On Fri, Sep 05, 2025 at 08:18:25AM -0700, Alexei Starovoitov wrote:
> On Thu, Sep 4, 2025 at 11:20 PM Peilin Ye <yepeilin@xxxxxxxxxx> wrote:
> >
> > Calling bpf_map_kmalloc_node() from __bpf_async_init() can cause various
> > locking issues; see the following stack trace (edited for style) as one
> > example:
> >
> > ...
> >  [10.011566]  do_raw_spin_lock.cold
> >  [10.011570]  try_to_wake_up             (5) double-acquiring the same
> >  [10.011575]  kick_pool                      rq_lock, causing a hardlockup
> >  [10.011579]  __queue_work
> >  [10.011582]  queue_work_on
> >  [10.011585]  kernfs_notify
> >  [10.011589]  cgroup_file_notify
> >  [10.011593]  try_charge_memcg           (4) memcg accounting raises an
> >  [10.011597]  obj_cgroup_charge_pages        MEMCG_MAX event
> >  [10.011599]  obj_cgroup_charge_account
> >  [10.011600]  __memcg_slab_post_alloc_hook
> >  [10.011603]  __kmalloc_node_noprof
> > ...
> >  [10.011611]  bpf_map_kmalloc_node
> >  [10.011612]  __bpf_async_init
> >  [10.011615]  bpf_timer_init             (3) BPF calls bpf_timer_init()
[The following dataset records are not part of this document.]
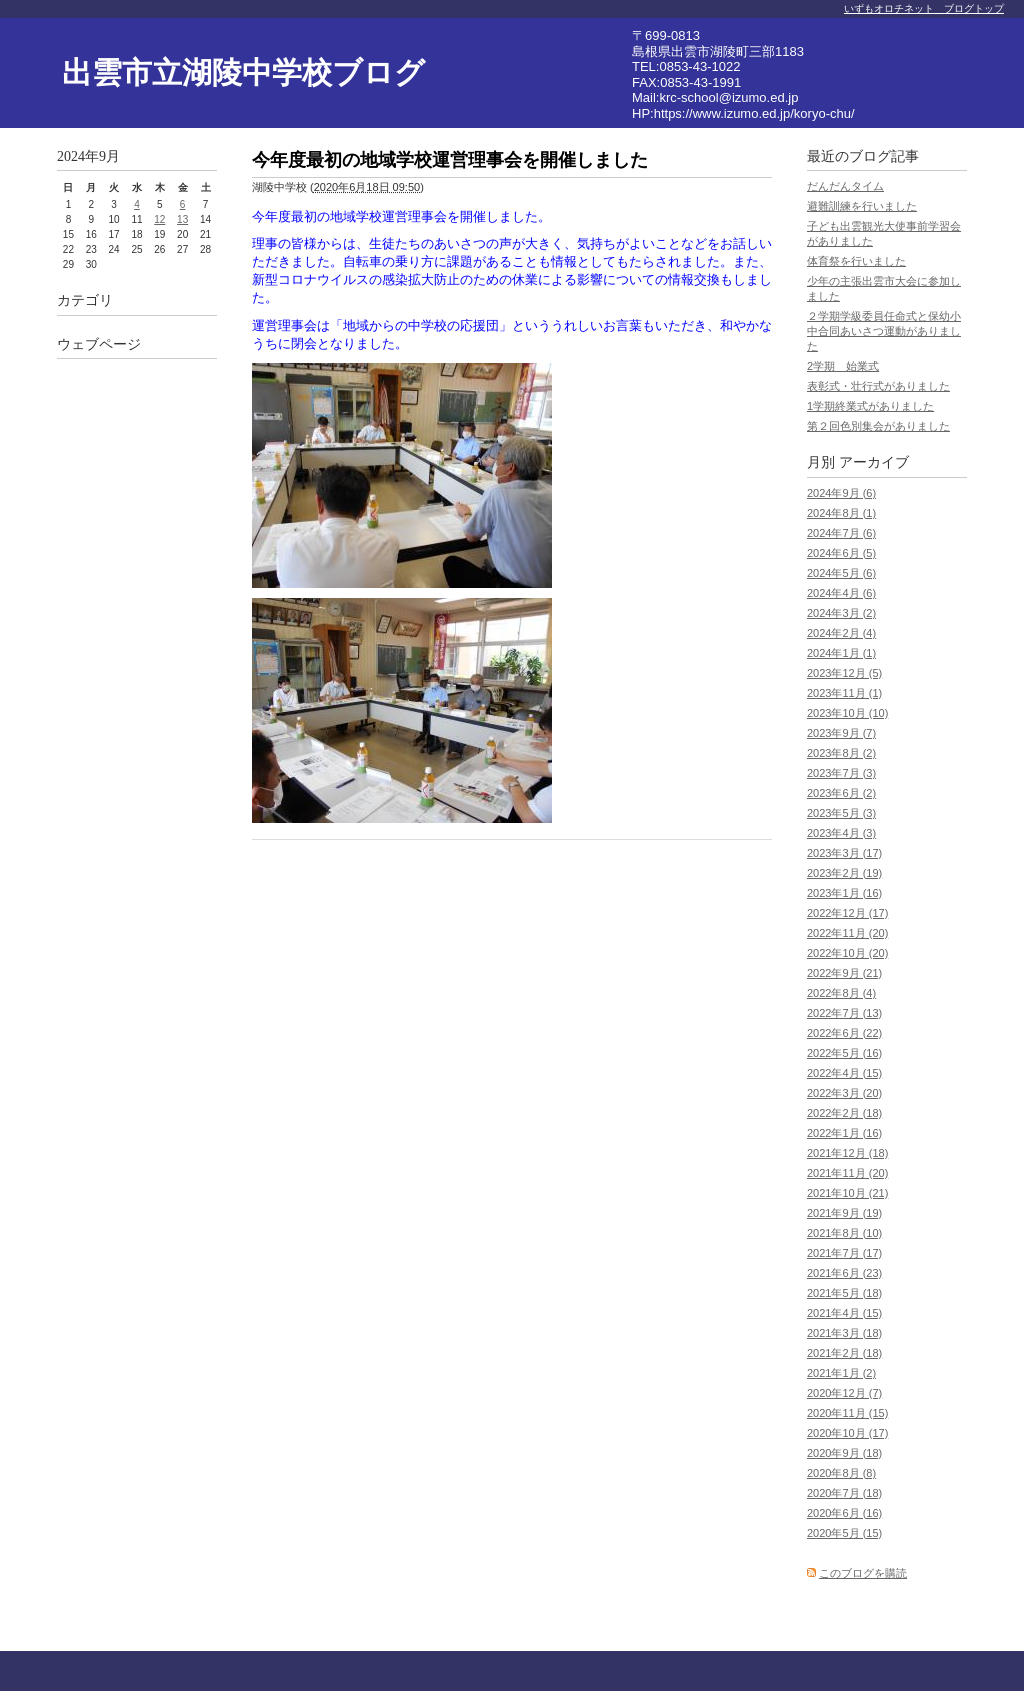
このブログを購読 (863, 1573)
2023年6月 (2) (841, 793)
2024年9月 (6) (841, 493)
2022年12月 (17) (847, 913)
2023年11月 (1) (844, 693)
> >  [10.011617]  bpf_prog_xxxxxxxxxxxxxxxx_fcg_runnable
> >  [10.011619]  bpf__sched_ext_ops_runnable
> >  [10.011620]  enqueue_task_scx           (2) BPF runs with rq_lock held
> >  [10.011622]  enqueue_task
> >  [10.011626]  ttwu_do_activate
> >  [10.011629]  sched_ttwu_pending         (1) grabs rq_lock
> > ...
> >
> > The above was reproduced on bpf-next (b338cf849ec8) by modifying
> > ./tools/sched_ext/scx_flatcg.bpf.c to call bpf_timer_init() during
> > ops.runnable(), and hacking [1] the memcg accounting code a bit to make
> > it (much more likely to) raise an MEMCG_MAX event from a
> > bpf_timer_init() call.
> >
> > We have also run into other similar variants both internally (without
> > applying the [1] hack) and on bpf-next, including:
> >
> >  * run_timer_softirq() -> cgroup_file_notify()
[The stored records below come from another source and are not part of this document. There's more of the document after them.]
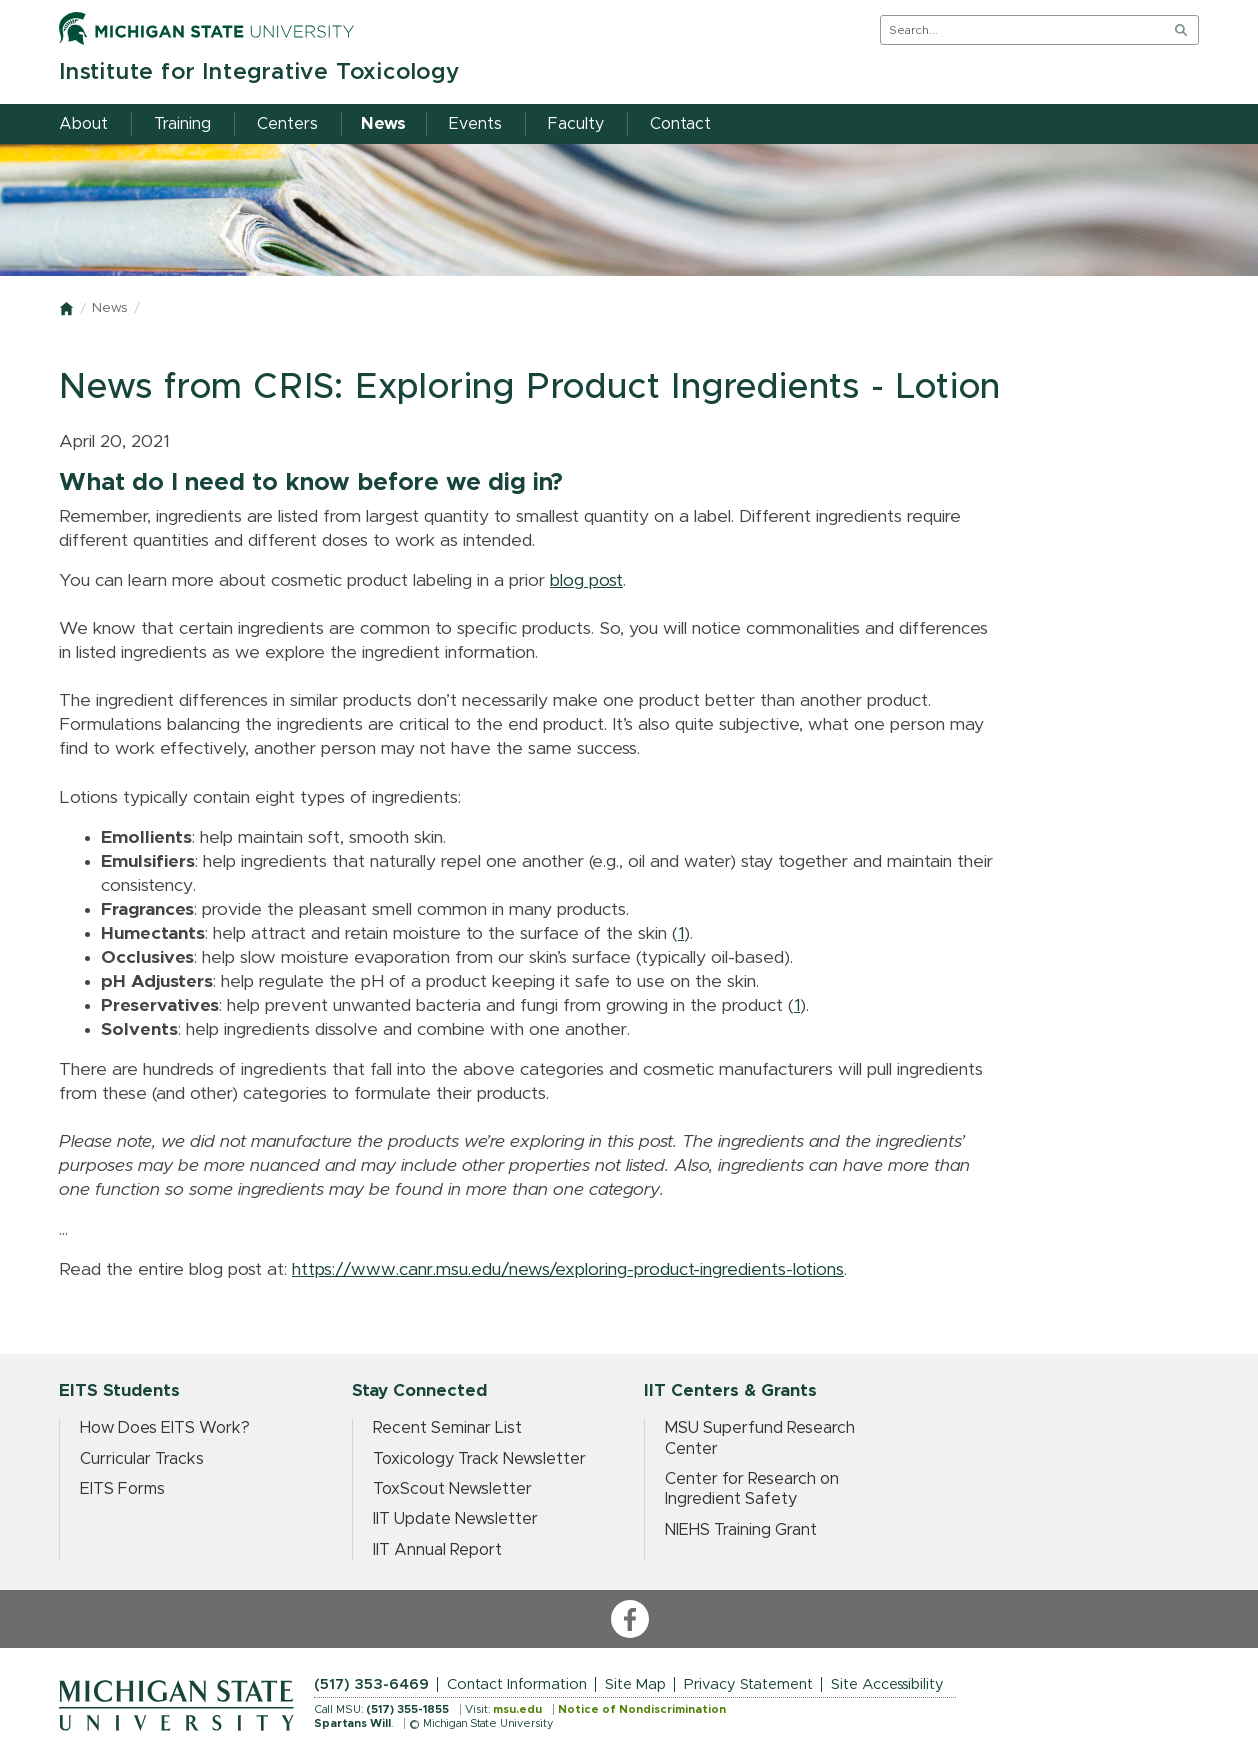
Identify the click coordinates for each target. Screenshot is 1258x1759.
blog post (586, 581)
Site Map (635, 1684)
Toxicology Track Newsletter (479, 1459)
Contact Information (517, 1684)
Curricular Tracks (142, 1459)
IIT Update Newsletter (455, 1519)
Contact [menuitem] (680, 124)
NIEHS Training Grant (741, 1530)
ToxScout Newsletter (452, 1489)
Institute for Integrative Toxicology (259, 72)
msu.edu (517, 1709)
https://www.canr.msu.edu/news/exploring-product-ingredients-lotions (568, 1270)
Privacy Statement (748, 1684)
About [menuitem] (83, 124)
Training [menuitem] (182, 124)
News (109, 308)
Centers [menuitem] (287, 124)
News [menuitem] (383, 124)
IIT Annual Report (437, 1550)
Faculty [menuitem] (576, 124)
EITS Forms (122, 1489)
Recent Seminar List (447, 1428)
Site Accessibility (887, 1684)
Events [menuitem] (475, 124)
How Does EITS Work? (165, 1428)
> >    (grabs cgroup_file_kn_lock) -> try_to_wake_up() ->
> >    BPF calls bpf_timer_init() -> bpf_map_kmalloc_node() ->
> >    try_charge_memcg() raises MEMCG_MAX ->
> >    cgroup_file_notify() (tries to grab cgroup_file_kn_lock again)
> >
> >  * __queue_work() (grabs worker_pool::lock) -> try_to_wake_up() ->
> >    BPF calls bpf_timer_init() -> bpf_map_kmalloc_node() ->
> >    try_charge_memcg() raises MEMCG_MAX -> m() ->
> >    __queue_work() (tries to grab the same worker_pool::lock)
> >  ...
> >
> > As pointed out by Kumar, we can use bpf_mem_alloc() and friends for
> > bpf_hrtimer and bpf_work, to skip memcg accounting.
> 
> This is a short term workaround that we shouldn't take.
> Long term bpf_mem_alloc() will use kmalloc_nolock() and
> memcg accounting that was already made to work from any context
> except that the path of memcg_memory_event() wasn't converted.
> 
> Shakeel,
> 
> Any suggestions how memcg_memory_event()->cgroup_file_notify()
> can be fixed?
> Can we just trylock and skip the event?

Will !gfpflags_allow_spinning(gfp_mask) be able to detect such call
chains? If yes, then we can change memcg_memory_event() to skip calls to
cgroup_file_notify() if spinning is not allowed.